M.B.Z. makes little distinction among Islamist groups, insisting that they all share the same goal: some version of a caliphate with the Quran in place of a constitution. He seems to believe that the Middle East’s only choices are a more repressive order or a total catastrophe. It is a Hobbesian forecast, and doubtless a self-serving one. [...]
On the domestic front, he has cracked down hard on the Brotherhood and built a hypermodern surveillance state where everyone is monitored for the slightest whiff of Islamist leanings. [...] M.B.Z. says his father’s pluralist instincts are at the root of his own anti-Islamist campaign. [...] Only after M.B.Z. returned to Abu Dhabi in the early 1980s did he recognize that the ideas promoted by the Brotherhood were incompatible with his own emerging role as an heir to power. M.B.Z. did not say whether he thought about the corollary of his choice: that for ordinary Emiratis, the Brotherhood’s appeal must have been even stronger. [...]
“We used to say in the Pentagon, the objective was to get M.B.Z. addicted to aerospace magazines so he’d buy everything we produced,” Riedel said. The seduction appears to have worked. The U.A.E. has spent billions on American jets and weapons systems, and visitors to M.B.Z.’s office say they still see stacks of military magazines there. [...]
At the same time, M.B.Z. mounted a broader assault on Islamist ideology. Many of the U.A.E.’s Islamists belonged to Islah, a group founded in the 1970s that was the local equivalent of the Muslim Brotherhood. They included thousands of foreigners, mostly from Egypt, who had been welcomed decades earlier to fill the U.A.E.’s need for educated professionals and bureaucrats. The country’s ruling families had initially given their blessing to Islah, which they saw as a benignly pious group. [...] M.B.Z. authorized the firing of Islamist teachers and a sweeping rewrite of the country’s textbooks.
[...] M.B.Z. has made other quiet efforts to push religion into the private realm. He has given a platform to respected religious scholars who took a quietist approach, including a number of prominent Sufis like Ali al-Jifri, Aref Ali Nayed, Hamza Yusuf and Abdallah bin Bayyah, the renowned Mauritanian Sufi scholar who now chairs an Emirati council that oversees religious rulings. The U.A.E. also began exporting its own brand of Islam via training programs for imams abroad, including thousands of Afghans. [...]

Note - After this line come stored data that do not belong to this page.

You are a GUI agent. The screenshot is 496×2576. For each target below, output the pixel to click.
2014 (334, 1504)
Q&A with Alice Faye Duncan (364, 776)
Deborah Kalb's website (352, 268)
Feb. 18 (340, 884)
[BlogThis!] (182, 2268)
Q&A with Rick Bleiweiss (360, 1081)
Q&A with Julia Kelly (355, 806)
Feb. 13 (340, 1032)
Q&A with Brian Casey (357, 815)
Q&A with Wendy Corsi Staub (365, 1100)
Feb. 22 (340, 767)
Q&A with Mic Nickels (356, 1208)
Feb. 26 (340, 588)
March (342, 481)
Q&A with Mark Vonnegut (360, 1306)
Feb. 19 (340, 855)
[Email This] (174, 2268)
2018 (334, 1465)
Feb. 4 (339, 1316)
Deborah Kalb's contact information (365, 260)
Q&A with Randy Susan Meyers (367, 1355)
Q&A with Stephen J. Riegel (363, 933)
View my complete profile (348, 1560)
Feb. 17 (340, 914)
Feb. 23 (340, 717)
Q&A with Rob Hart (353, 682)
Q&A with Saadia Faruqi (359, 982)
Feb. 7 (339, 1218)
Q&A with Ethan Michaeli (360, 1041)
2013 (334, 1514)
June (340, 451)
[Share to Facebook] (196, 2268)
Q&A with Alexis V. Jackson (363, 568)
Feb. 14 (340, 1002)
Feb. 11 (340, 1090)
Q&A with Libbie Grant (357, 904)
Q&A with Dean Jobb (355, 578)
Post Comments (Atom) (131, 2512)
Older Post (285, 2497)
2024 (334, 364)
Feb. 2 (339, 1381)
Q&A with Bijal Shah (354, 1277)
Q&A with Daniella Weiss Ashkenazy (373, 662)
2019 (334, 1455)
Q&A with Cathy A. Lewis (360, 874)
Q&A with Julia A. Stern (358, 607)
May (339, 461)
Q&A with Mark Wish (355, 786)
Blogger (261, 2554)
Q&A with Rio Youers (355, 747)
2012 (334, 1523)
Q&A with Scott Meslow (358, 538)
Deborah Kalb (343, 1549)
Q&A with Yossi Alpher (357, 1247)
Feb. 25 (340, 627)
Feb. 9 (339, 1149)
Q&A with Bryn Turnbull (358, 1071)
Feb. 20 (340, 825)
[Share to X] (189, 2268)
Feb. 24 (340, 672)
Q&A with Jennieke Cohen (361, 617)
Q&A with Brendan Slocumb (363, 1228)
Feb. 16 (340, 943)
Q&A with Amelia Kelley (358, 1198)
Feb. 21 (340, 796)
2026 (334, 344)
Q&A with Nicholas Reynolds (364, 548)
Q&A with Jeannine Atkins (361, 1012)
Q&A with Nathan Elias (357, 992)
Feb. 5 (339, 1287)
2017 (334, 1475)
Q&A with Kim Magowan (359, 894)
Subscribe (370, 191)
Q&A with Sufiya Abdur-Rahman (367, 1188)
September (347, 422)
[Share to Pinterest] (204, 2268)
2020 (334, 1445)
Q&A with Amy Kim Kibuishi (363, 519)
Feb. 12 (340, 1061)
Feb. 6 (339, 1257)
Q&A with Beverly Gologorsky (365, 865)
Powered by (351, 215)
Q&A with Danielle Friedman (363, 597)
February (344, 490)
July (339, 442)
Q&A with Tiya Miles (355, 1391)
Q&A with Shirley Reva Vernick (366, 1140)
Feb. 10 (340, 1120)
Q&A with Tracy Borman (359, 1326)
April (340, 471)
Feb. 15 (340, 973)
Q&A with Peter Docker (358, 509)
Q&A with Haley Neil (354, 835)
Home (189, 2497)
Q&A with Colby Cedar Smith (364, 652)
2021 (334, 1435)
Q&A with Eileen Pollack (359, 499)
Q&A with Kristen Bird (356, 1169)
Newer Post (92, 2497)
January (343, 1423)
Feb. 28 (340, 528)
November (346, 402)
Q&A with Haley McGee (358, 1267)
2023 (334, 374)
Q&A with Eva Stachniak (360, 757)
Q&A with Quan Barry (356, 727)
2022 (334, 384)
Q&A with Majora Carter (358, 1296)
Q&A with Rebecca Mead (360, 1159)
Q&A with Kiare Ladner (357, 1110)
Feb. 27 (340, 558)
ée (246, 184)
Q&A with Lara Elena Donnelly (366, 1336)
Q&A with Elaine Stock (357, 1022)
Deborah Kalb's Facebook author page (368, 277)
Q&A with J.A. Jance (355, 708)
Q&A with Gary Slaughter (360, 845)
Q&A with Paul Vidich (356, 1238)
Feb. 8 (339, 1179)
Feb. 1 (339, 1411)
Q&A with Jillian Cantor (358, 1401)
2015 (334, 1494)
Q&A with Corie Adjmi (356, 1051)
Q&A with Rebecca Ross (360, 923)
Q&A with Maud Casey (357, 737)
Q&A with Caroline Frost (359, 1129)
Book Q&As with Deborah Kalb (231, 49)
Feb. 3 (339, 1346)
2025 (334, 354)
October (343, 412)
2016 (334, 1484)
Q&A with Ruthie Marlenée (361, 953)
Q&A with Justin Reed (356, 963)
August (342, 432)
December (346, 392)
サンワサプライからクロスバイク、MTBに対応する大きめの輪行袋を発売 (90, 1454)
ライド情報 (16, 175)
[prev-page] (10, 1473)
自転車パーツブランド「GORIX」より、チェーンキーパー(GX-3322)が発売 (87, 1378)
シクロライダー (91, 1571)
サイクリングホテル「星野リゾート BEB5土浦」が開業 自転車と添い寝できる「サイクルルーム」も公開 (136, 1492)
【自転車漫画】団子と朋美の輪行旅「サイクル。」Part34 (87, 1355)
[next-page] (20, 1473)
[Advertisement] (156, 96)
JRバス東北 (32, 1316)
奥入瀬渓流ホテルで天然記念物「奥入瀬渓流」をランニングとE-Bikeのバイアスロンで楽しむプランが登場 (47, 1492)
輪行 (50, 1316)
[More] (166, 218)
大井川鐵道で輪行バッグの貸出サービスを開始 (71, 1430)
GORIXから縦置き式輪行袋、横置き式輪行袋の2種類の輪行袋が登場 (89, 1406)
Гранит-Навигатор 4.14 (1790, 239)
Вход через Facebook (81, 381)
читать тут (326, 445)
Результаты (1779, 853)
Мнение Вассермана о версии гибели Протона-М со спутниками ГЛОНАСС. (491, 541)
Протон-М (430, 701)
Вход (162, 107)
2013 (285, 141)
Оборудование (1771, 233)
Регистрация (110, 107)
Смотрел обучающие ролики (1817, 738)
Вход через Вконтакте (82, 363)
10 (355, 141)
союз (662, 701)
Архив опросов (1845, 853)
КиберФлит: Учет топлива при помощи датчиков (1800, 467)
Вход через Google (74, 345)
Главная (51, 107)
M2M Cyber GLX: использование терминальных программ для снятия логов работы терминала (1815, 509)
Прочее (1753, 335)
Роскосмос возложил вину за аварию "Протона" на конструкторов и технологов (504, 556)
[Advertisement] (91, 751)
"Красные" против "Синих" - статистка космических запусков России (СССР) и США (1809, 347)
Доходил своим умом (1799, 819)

M.B.Z. soon latched onto his Saudi counterpart — who was eager for big reforms — as the key to loosening Saudi Arabia’s ties to radical Islam. He appears to have been something of a mentor to the younger man, and he encouraged the Obama administration to support him. But he doesn’t seem to have any sort of brake on M.B.S.’s worst impulses. When the Saudis led a military campaign against the Iran-allied Houthi fighters in Yemen in March 2015 — with the U.A.E. as their lead partner — many expected it to last a few months at most. Instead, it has lasted nearly five years, becoming a catastrophe that shocked the conscience of the world. Ancient buildings have been smashed to rubble, thousands of civilians have been killed and Yemen — already the Arab world’s poorest country — has suffered terrible outbreaks of famine and disease. The war’s ostensible goal of uprooting the Iran-backed Houthi government is more distant than ever. [...]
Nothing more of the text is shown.